*Data records*.

*** Block opens ***

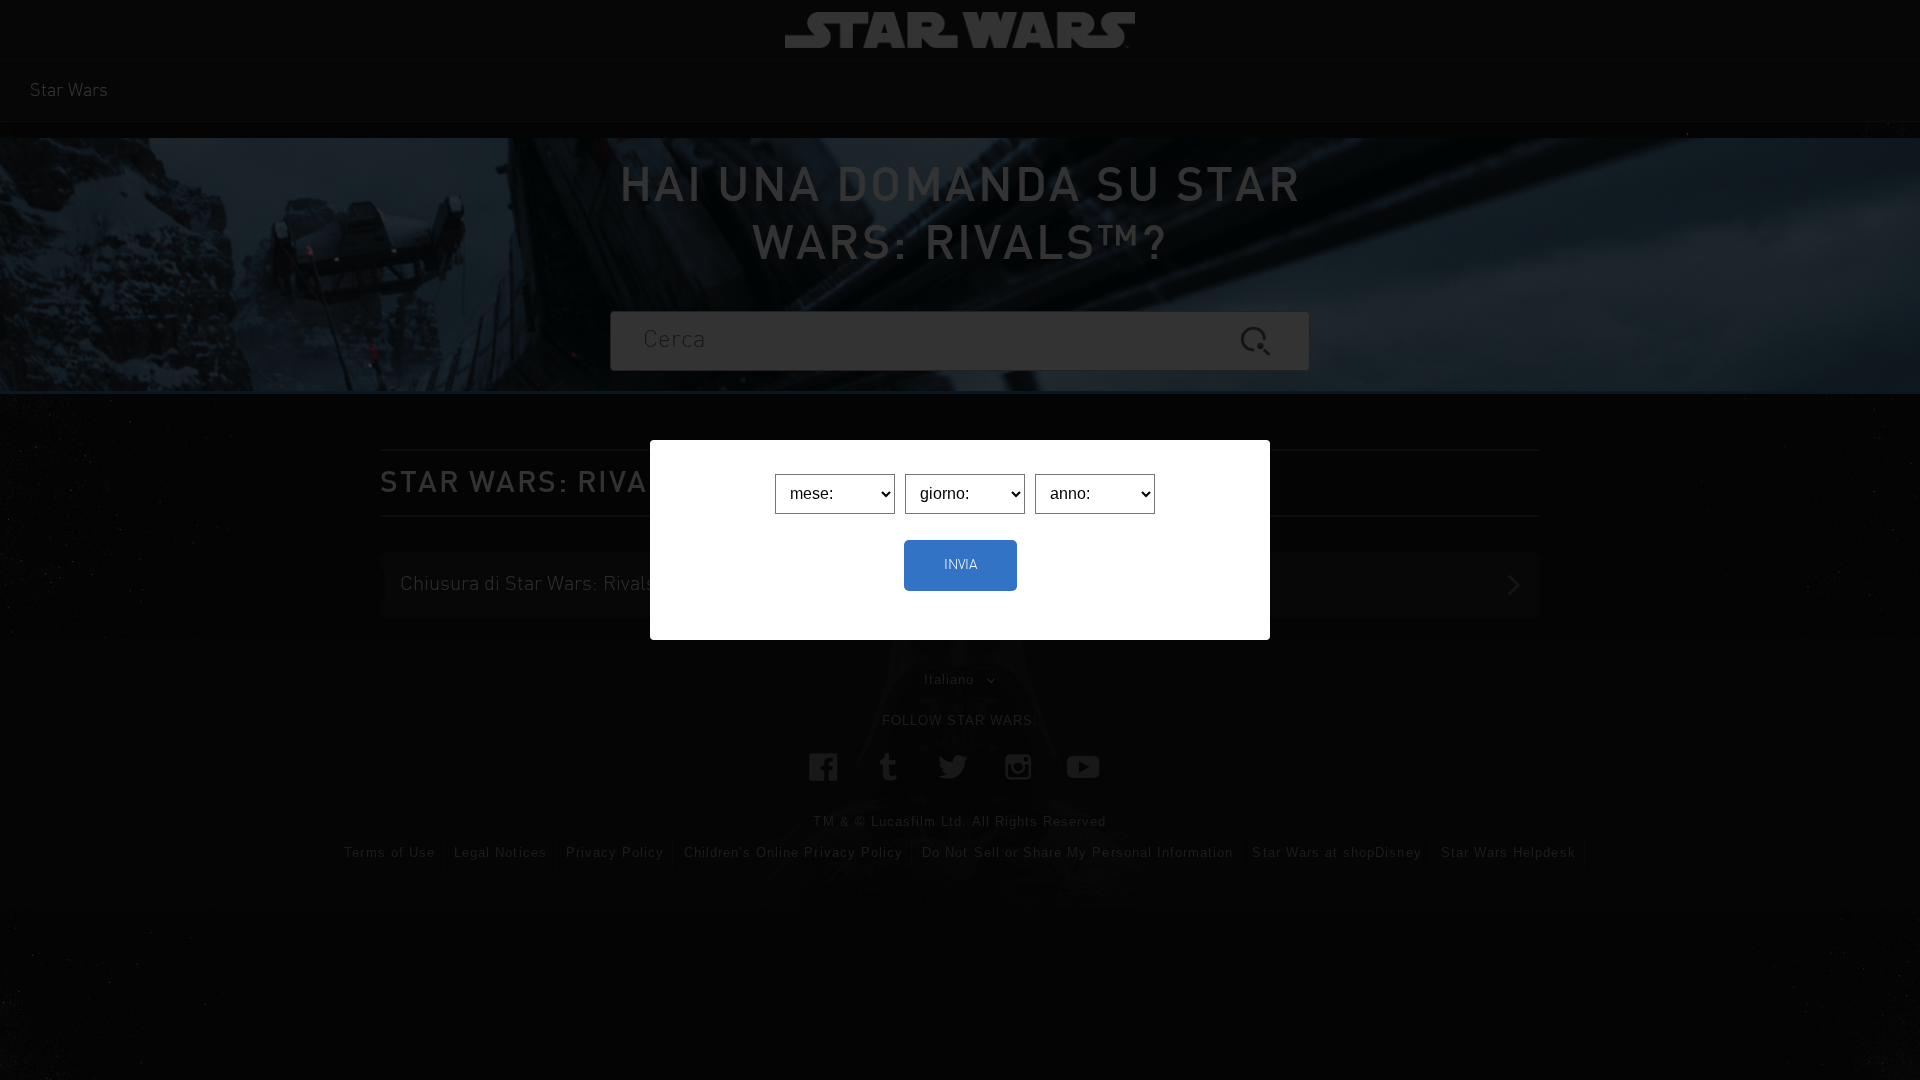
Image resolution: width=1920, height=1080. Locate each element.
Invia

*** Block closes ***
*** Block opens ***

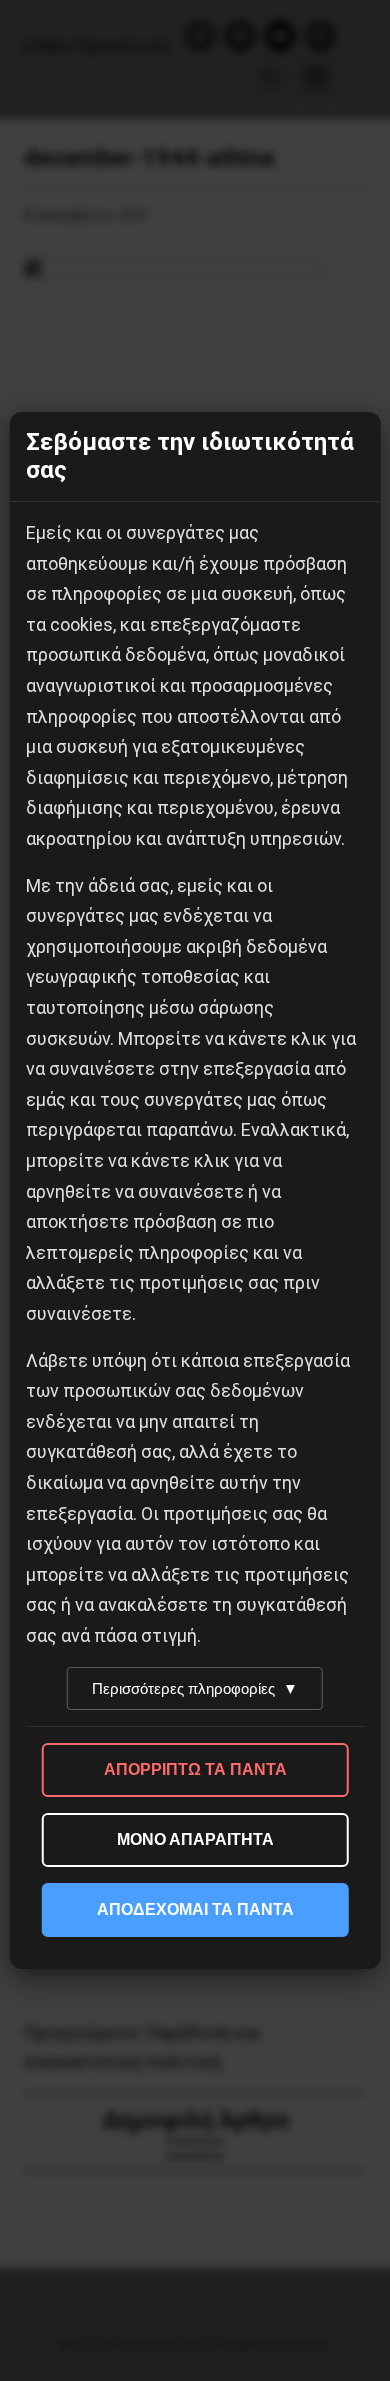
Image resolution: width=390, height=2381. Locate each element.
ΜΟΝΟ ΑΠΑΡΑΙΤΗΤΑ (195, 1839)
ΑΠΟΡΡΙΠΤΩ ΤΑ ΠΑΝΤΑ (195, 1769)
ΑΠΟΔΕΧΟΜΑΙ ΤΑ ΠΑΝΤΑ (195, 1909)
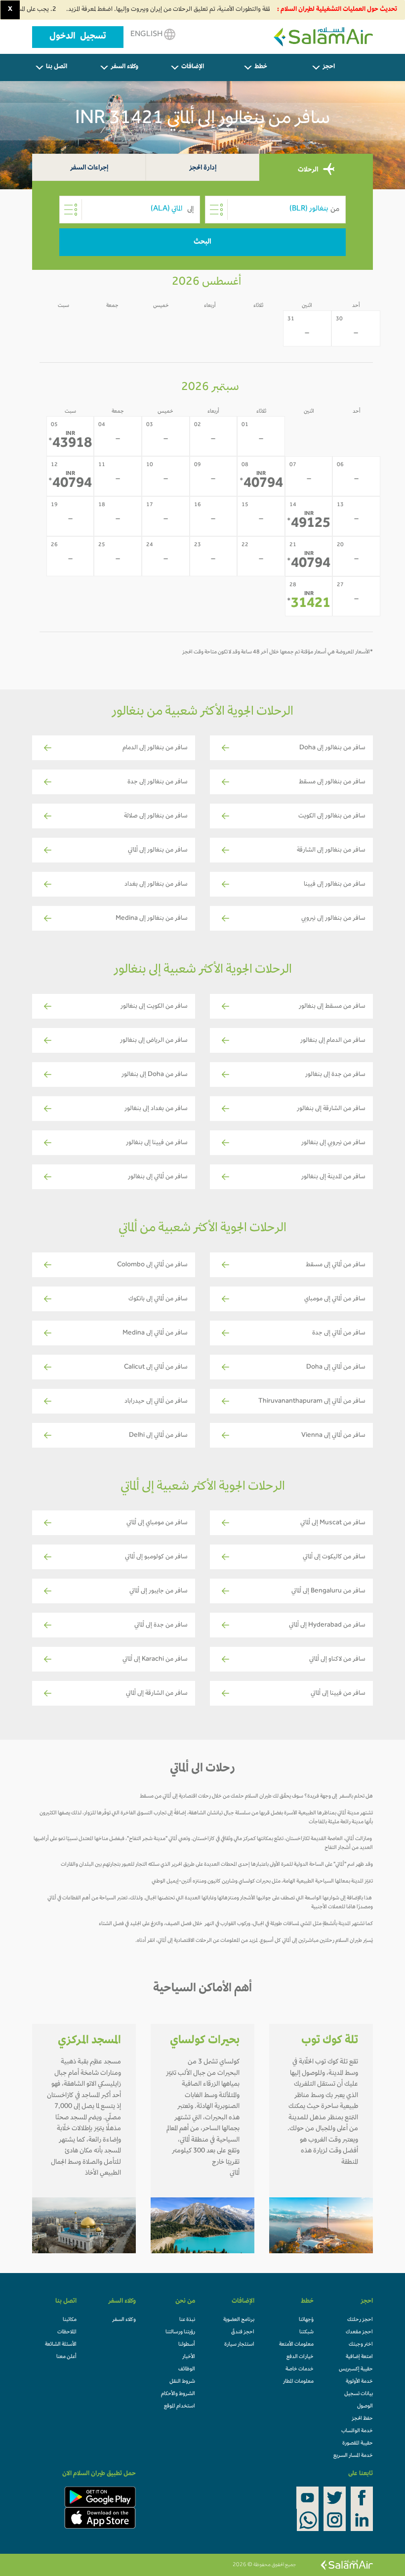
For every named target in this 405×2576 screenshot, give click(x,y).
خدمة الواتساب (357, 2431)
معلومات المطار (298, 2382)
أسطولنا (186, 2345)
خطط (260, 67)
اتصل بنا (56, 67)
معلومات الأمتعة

*** Block closes ***

*What to produce*. Across the material, report every line that has the word "width".

*Exercise answer*.
Image resolution: width=1920, height=1080. Locate each element.
Image resolution: width=390, height=2381. Locate each element.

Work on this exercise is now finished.